* Entries on where items appear:

# # #

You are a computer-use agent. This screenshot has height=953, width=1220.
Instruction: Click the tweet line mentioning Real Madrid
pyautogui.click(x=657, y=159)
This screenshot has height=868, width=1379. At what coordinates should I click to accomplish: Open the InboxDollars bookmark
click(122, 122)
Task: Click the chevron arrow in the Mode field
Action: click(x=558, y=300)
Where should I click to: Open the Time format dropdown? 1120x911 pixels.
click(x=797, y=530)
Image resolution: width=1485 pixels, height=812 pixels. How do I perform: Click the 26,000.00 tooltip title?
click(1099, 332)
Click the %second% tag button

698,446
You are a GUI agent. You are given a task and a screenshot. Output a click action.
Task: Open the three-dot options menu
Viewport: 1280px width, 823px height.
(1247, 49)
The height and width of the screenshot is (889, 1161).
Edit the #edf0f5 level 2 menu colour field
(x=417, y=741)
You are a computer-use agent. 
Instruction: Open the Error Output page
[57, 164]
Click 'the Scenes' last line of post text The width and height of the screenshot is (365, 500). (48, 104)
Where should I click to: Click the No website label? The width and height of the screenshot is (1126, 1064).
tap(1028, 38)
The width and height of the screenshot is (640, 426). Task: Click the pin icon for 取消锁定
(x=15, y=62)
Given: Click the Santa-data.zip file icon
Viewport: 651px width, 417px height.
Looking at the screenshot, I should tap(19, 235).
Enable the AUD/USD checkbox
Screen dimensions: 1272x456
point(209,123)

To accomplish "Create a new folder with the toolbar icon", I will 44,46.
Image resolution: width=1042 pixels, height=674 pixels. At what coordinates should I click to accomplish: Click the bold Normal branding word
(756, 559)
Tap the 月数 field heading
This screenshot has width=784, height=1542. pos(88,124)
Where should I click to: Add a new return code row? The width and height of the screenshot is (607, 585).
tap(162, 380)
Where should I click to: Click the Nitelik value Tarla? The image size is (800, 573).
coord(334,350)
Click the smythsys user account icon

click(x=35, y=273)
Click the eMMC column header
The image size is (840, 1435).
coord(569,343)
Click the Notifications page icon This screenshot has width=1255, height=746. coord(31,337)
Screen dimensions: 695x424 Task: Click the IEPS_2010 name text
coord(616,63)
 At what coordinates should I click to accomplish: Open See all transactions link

# # #

* GOAL:
Lay out every line of the items above as a JSON list of strings, one string per line, leaving out blank lines.

* RIGHT ANSWER:
[
  "You are a computer-use agent. This screenshot has height=953, width=1220.",
  "Instruction: Click the tweet line mentioning Real Madrid",
  "pyautogui.click(x=657, y=159)",
  "This screenshot has height=868, width=1379. At what coordinates should I click to accomplish: Open the InboxDollars bookmark",
  "click(122, 122)",
  "Task: Click the chevron arrow in the Mode field",
  "Action: click(x=558, y=300)",
  "Where should I click to: Open the Time format dropdown? 1120x911 pixels.",
  "click(x=797, y=530)",
  "Image resolution: width=1485 pixels, height=812 pixels. How do I perform: Click the 26,000.00 tooltip title?",
  "click(1099, 332)",
  "Click the %second% tag button",
  "698,446",
  "You are a GUI agent. You are given a task and a screenshot. Output a click action.",
  "Task: Open the three-dot options menu",
  "Viewport: 1280px width, 823px height.",
  "(1247, 49)",
  "The height and width of the screenshot is (889, 1161).",
  "Edit the #edf0f5 level 2 menu colour field",
  "(x=417, y=741)",
  "You are a computer-use agent. ",
  "Instruction: Open the Error Output page",
  "[57, 164]",
  "Click 'the Scenes' last line of post text The width and height of the screenshot is (365, 500). (48, 104)",
  "Where should I click to: Click the No website label? The width and height of the screenshot is (1126, 1064).",
  "tap(1028, 38)",
  "The width and height of the screenshot is (640, 426). Task: Click the pin icon for 取消锁定",
  "(x=15, y=62)",
  "Given: Click the Santa-data.zip file icon",
  "Viewport: 651px width, 417px height.",
  "Looking at the screenshot, I should tap(19, 235).",
  "Enable the AUD/USD checkbox",
  "Screen dimensions: 1272x456",
  "point(209,123)",
  "To accomplish \"Create a new folder with the toolbar icon\", I will 44,46.",
  "Image resolution: width=1042 pixels, height=674 pixels. At what coordinates should I click to accomplish: Click the bold Normal branding word",
  "(756, 559)",
  "Tap the 月数 field heading",
  "This screenshot has width=784, height=1542. pos(88,124)",
  "Where should I click to: Add a new return code row? The width and height of the screenshot is (607, 585).",
  "tap(162, 380)",
  "Where should I click to: Click the Nitelik value Tarla? The image size is (800, 573).",
  "coord(334,350)",
  "Click the smythsys user account icon",
  "click(x=35, y=273)",
  "Click the eMMC column header",
  "The image size is (840, 1435).",
  "coord(569,343)",
  "Click the Notifications page icon This screenshot has width=1255, height=746. coord(31,337)",
  "Screen dimensions: 695x424 Task: Click the IEPS_2010 name text",
  "coord(616,63)",
  " At what coordinates should I click to accomplish: Open See all transactions link"
]